TEXT EXCERPT

I’m a strategizer. That is one of the things I love about church planting, there is this big blank canvas and I get to help determine, and sometimes decide myself, where each and every thing is placed, why it’s placed there, what it will accomplish and how it will bring the message of the Gospel to students and kids–and hopefully their parents as well.
The first year of church growth drove me insane. There was not a whole lot to plan. I couldn’t work from a budget because we didn’t have one. I couldn’t decide exactly what method of teaching to use, because I never knew how many kids I would have–or even what ages they would be. I couldn’t “recruit” volunteers in the typical fashion, because everyone was serving in some capacity, and I could close my eyes momentarily and name every single person who showed up on any given Sunday.
Not planning drove me nuts, but it taught me a few things, too.
:: GRACE. I work on the best church staff I’ve ever worked with the best people I’ve ever worked with. They are authentic, and extend grace to me now and then any time I didn’t quite get it right, or missed the mark completelly. In ministry, I have never experienced grace quite like I have in a church plant. Everyone is learning, so no one person thinks they have the best answer, including me. As grace is extended to me as I am learning to do ministry differently, I too have learned how to extend grace to others who need it!

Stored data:

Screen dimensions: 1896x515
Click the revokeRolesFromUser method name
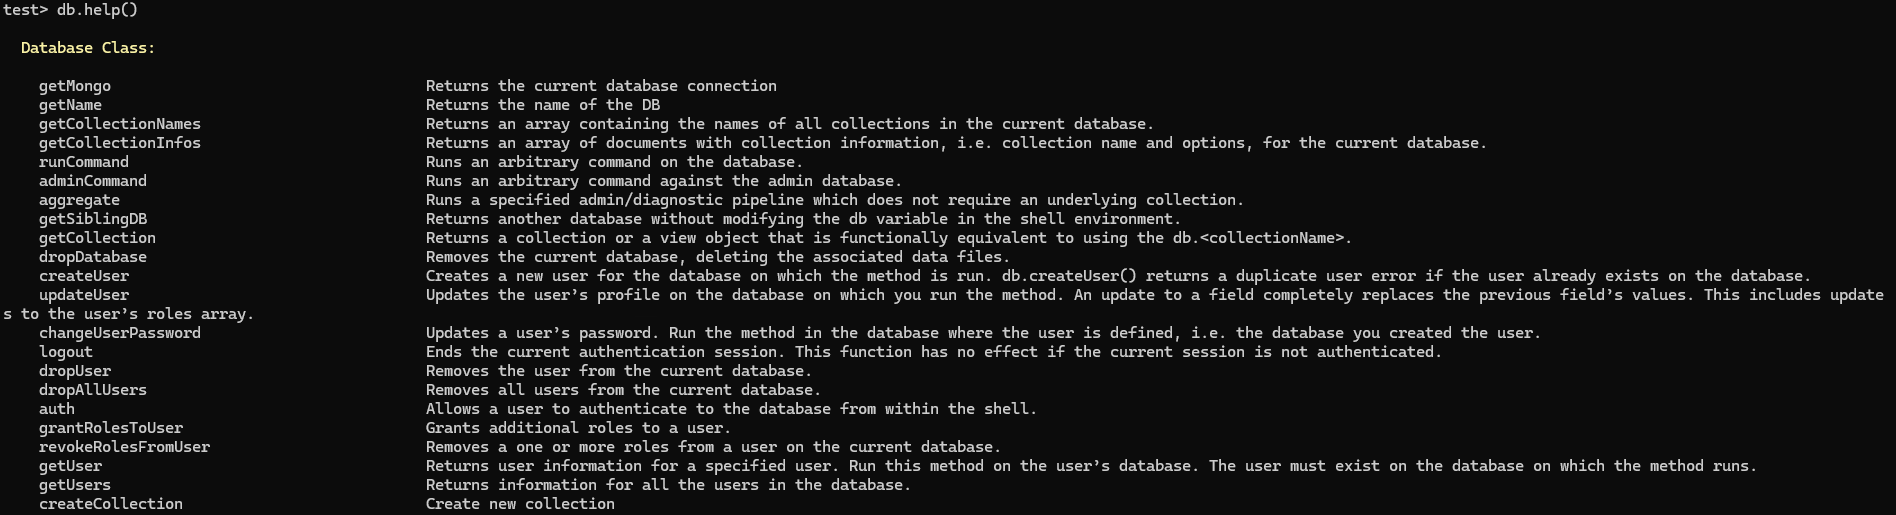[x=125, y=447]
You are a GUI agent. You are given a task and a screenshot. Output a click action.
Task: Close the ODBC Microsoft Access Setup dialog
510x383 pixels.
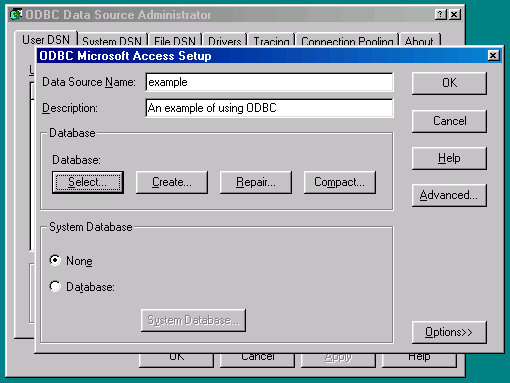[493, 55]

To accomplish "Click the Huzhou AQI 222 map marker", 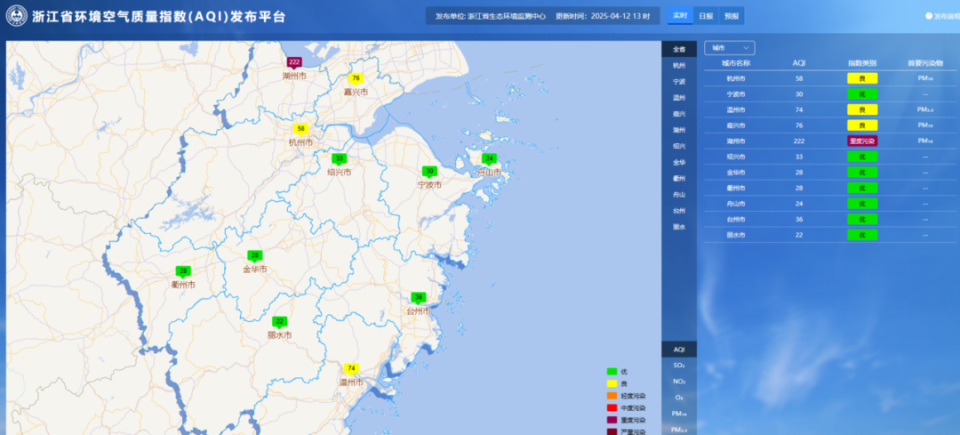I will pyautogui.click(x=294, y=62).
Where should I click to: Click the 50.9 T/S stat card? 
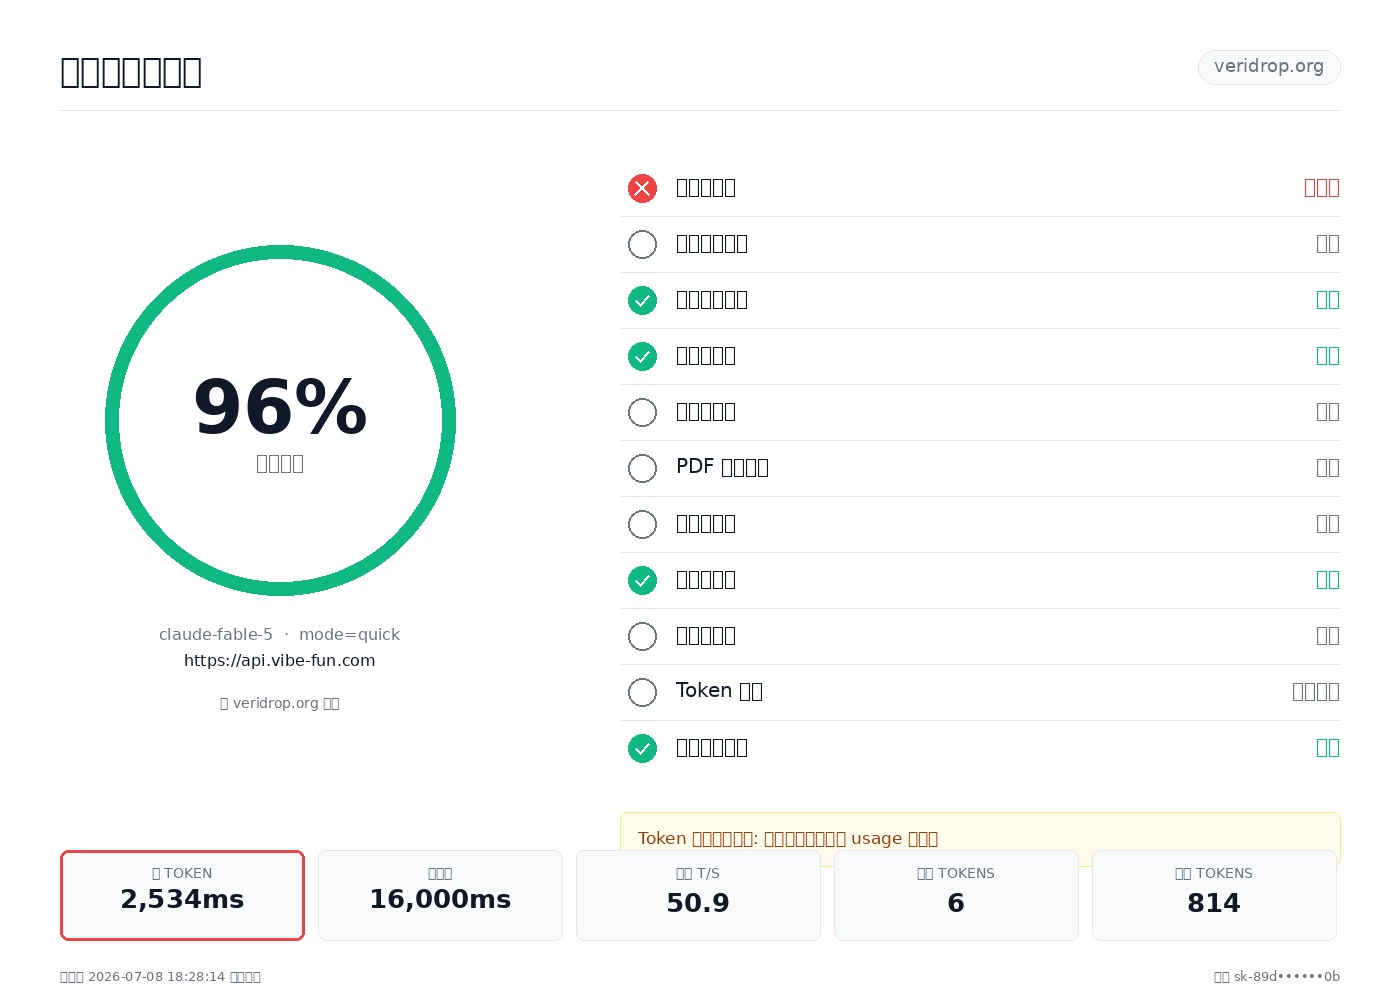tap(698, 895)
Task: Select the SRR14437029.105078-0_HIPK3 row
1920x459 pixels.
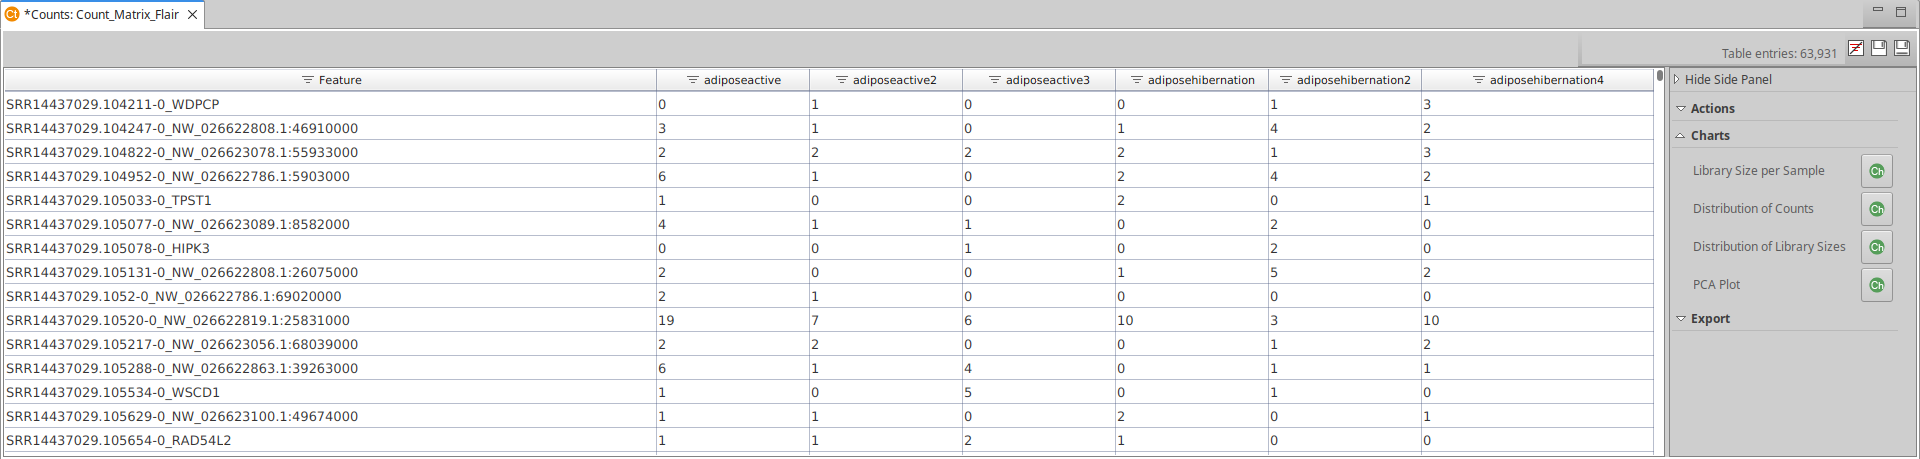Action: click(108, 248)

EXERCISE OBJECTIVE
List every task that, according to the church planting text, the writer was unable to do during the first year of church growth. The stored data bears no relation to the church planting text.

OUTPUT FOR THIS TASK
- Work from a budget
- Decide exactly what method of teaching to use
- "Recruit" volunteers in the typical fashion